Saturday, March 3, 2007

Women in science or Hey Larry don't you have a degree in Economics? (Repost)...

Awhile ago, Dr. Myers over on Phayrngula has an interesting & disturbing piece on The cost of being a woman in science sparked by a correspondence to Nature entitled Mysterious disappearance of female investigators. It is about the worrying results of the first European Young Investigator awards. Women were severely underrepresented. The authors of the correspondence would like to study why this is the cause and replicate the work of C. Wennerås & A. Wold (Nepotism and sexism in peer review, view for free). The European Science Foundation (ESF) has refused to release any data to help the researches study the cause of the under representation of women in winning EYIAs.

Wold and Wennerås looked at peer-review evaluations to the Swedish Medical Research Council, including scores reviewers gave applicants for scientific competence, and compared those scores to more objective real world evaluations such as impact scores. What did they find? Something very disturbing:

"Did men and women with equal scientific productivity receive the same competence rating by the MRC reviewers? No! As shown in Fig. 1 for the productivity variable ‘total impact’, the peer reviewers gave female applicants lower scores than male applicants who displayed the same level of scientific productivity. In fact, the most productive group of female applicants, containing those with 100 total impact points or more, was the only group of women judged to be as competent as the least productive group of male applicants (the one whose members had fewer than 20 total impact points)."

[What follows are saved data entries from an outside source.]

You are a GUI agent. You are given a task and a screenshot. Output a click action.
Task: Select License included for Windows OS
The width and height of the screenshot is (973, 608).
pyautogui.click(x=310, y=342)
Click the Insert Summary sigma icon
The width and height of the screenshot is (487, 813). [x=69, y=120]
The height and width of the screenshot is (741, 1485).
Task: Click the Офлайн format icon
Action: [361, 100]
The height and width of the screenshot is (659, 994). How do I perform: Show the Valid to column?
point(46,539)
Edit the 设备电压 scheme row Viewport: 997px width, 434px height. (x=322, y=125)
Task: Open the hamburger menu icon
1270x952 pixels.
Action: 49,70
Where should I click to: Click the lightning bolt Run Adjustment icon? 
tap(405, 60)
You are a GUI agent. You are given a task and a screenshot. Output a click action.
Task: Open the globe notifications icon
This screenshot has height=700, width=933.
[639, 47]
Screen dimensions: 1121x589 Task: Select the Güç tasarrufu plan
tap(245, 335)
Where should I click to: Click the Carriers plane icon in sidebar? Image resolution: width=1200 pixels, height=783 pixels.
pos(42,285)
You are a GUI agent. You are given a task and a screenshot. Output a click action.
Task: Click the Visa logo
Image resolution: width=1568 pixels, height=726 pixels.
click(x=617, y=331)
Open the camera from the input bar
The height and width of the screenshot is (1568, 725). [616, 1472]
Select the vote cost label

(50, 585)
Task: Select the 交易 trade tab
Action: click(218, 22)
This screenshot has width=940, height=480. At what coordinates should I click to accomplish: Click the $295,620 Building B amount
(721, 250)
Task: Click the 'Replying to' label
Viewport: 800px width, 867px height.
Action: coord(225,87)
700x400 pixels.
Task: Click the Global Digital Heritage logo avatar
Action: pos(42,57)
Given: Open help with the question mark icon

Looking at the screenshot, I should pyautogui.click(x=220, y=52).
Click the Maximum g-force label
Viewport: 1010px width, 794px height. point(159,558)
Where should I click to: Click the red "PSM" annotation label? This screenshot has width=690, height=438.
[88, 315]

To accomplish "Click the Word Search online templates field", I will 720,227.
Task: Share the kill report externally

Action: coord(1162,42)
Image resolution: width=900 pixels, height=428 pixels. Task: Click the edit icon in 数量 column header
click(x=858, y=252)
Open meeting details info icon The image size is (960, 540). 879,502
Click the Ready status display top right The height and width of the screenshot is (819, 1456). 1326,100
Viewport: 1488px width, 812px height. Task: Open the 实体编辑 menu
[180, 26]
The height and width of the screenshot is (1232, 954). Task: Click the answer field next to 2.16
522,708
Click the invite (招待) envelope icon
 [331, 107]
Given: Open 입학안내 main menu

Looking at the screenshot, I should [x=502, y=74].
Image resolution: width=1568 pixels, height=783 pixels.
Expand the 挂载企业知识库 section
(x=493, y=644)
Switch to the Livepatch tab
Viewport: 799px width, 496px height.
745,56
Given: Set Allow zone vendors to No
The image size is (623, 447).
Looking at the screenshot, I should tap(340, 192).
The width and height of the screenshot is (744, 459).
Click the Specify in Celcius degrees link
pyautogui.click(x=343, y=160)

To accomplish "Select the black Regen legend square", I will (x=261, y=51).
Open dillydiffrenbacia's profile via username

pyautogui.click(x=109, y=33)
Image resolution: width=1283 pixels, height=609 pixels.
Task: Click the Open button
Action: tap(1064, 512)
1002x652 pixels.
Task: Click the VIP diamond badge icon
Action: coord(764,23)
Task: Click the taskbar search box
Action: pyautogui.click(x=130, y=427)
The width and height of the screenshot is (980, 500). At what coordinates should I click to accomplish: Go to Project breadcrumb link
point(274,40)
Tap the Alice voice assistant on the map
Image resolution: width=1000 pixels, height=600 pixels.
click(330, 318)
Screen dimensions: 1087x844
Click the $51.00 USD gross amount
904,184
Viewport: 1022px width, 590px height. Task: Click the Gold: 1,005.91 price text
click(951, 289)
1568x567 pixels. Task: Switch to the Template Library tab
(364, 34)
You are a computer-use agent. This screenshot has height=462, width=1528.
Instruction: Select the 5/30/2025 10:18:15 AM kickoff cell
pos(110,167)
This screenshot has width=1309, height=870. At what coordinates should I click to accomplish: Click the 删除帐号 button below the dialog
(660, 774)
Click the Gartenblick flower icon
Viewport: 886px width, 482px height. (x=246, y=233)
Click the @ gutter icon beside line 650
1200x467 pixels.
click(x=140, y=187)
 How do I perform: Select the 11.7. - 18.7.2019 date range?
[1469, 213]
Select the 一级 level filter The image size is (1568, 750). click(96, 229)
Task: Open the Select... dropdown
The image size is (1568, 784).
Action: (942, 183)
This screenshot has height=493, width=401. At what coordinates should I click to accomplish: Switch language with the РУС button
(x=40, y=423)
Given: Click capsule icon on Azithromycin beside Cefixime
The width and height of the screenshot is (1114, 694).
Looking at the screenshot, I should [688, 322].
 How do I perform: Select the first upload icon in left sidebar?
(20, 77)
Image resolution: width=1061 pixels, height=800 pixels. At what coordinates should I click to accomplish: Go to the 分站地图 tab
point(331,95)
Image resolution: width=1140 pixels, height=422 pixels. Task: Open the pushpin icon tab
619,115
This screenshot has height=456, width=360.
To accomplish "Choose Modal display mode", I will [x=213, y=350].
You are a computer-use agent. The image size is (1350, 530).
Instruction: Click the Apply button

They were also able to look at the impact of being a woman had on their competency evaluation for the grants:
"a female applicant had to be 2.5 times more productive than the average male applicant to receive the same competence score as he ((40+64)/40=2.6)."

In other words to get the same level of respect, women had to do basically 2.5 times more work to get this grant. Extrapolate out (which does appear to be the case I am afraid to say) to other grants/publications, etc. and you have a pretty good reason why so many women leave science. You have to get grants to stay in science. If the bar is raised higher for women then men, then men will get more grants and be more "successful". Not to mention who wants to put in 2.5 times more work to get the same reward? One has to be pretty passionate about science to do that. It is economics 101. We need to understand & appreciate the full extent of this problem, let the studies happen. It is the answer to the Larry Summers (an economist mind you) of the world.

Science and society as a whole is limited when we opress and exclude people for no reason other than they are not the dominate group. The enrichment for white guys means we are not getting the best and the brightest in the sciences not to mention lacking the full range of perspectives necessary for productive science.